*AIM OF THE TASK*.
Put the lines of the material into a Markdown table with columns named "No." and "Text," starting at the line containing "Task: Open the @pigletcharada mention link" and ending at the end of the material, both included. Skip blank lines and leave the pictures out.

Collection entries
**********

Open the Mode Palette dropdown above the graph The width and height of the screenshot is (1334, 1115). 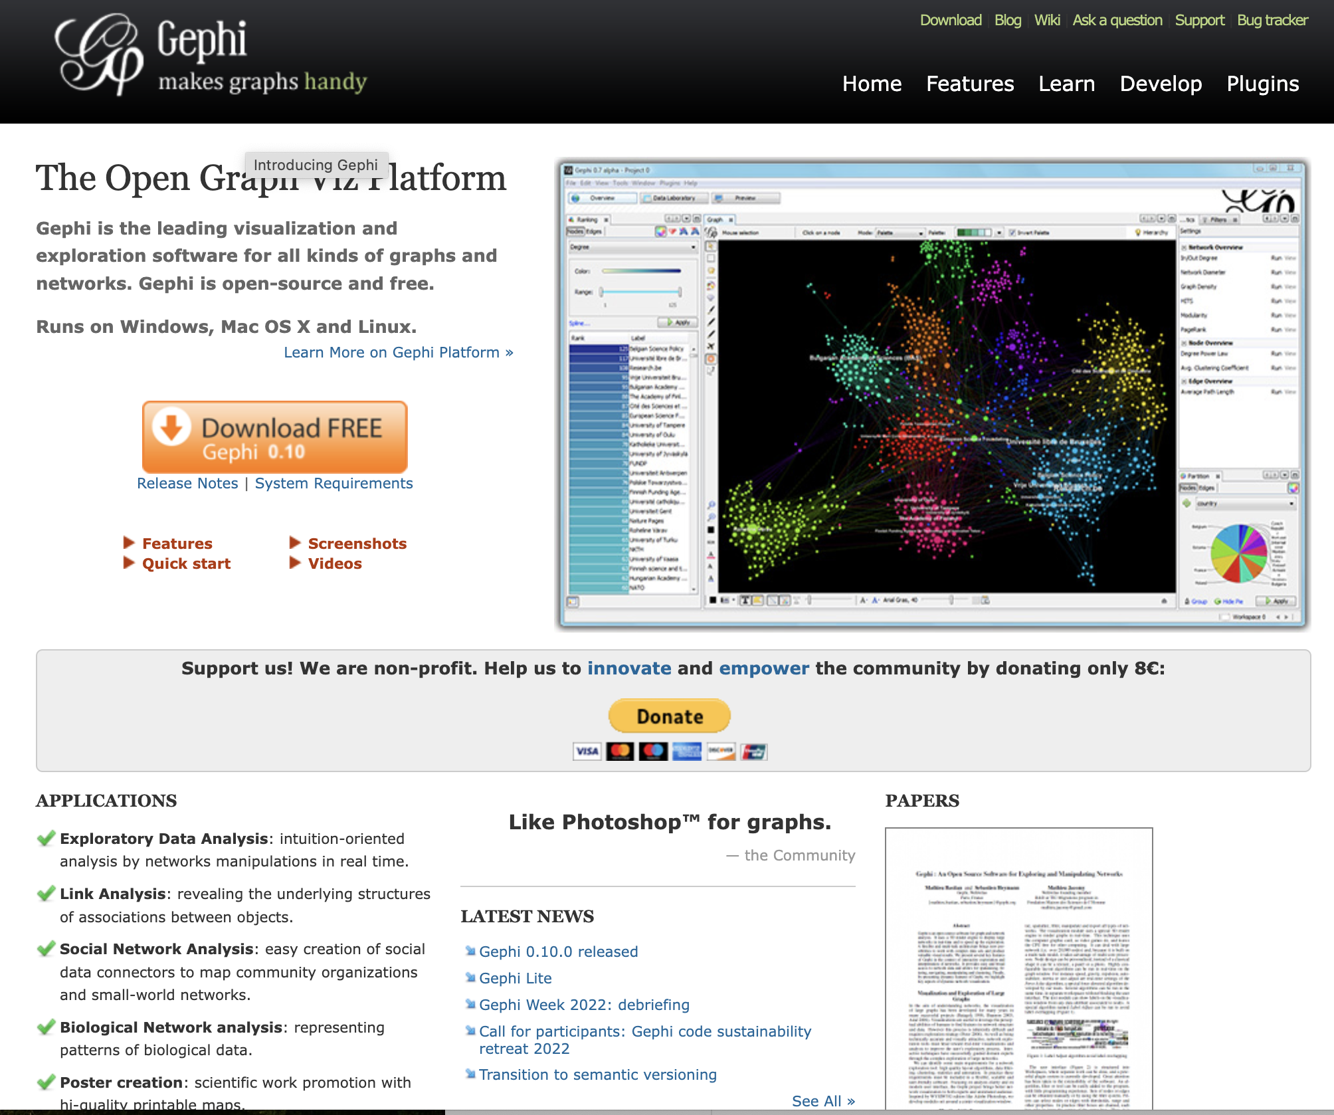tap(899, 233)
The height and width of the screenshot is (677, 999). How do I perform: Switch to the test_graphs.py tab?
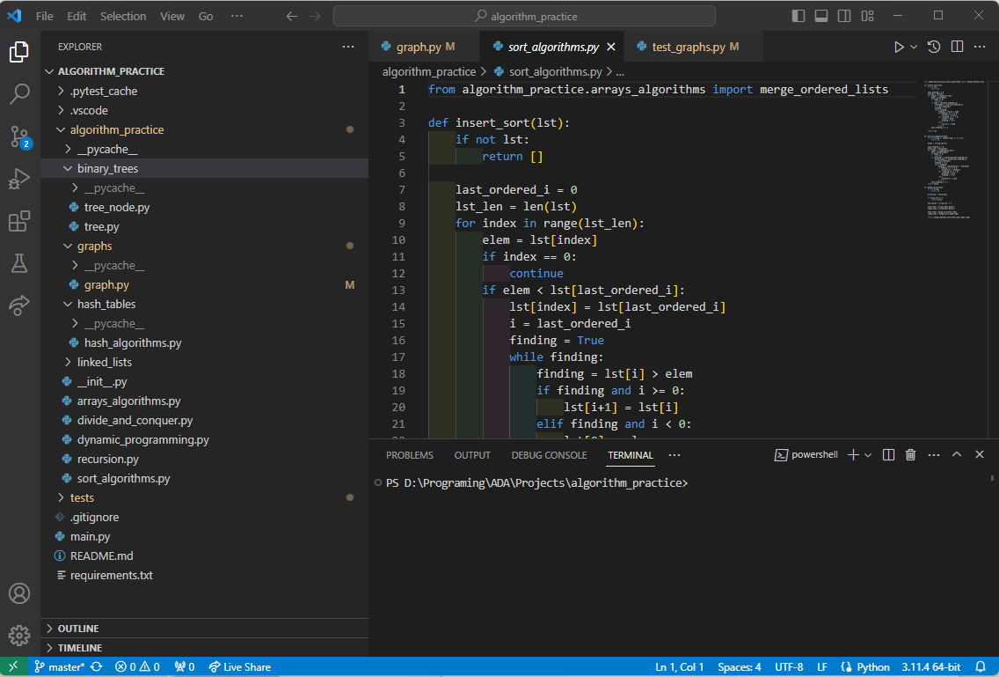(688, 47)
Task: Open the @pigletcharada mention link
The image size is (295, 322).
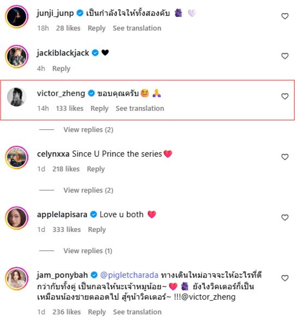Action: click(x=130, y=275)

**********

*ANSWER FOR THIS EXERCISE*.
| No. | Text |
|---|---|
| 1 | Task: Open the @pigletcharada mention link |
| 2 | The image size is (295, 322). |
| 3 | Action: click(x=130, y=275) |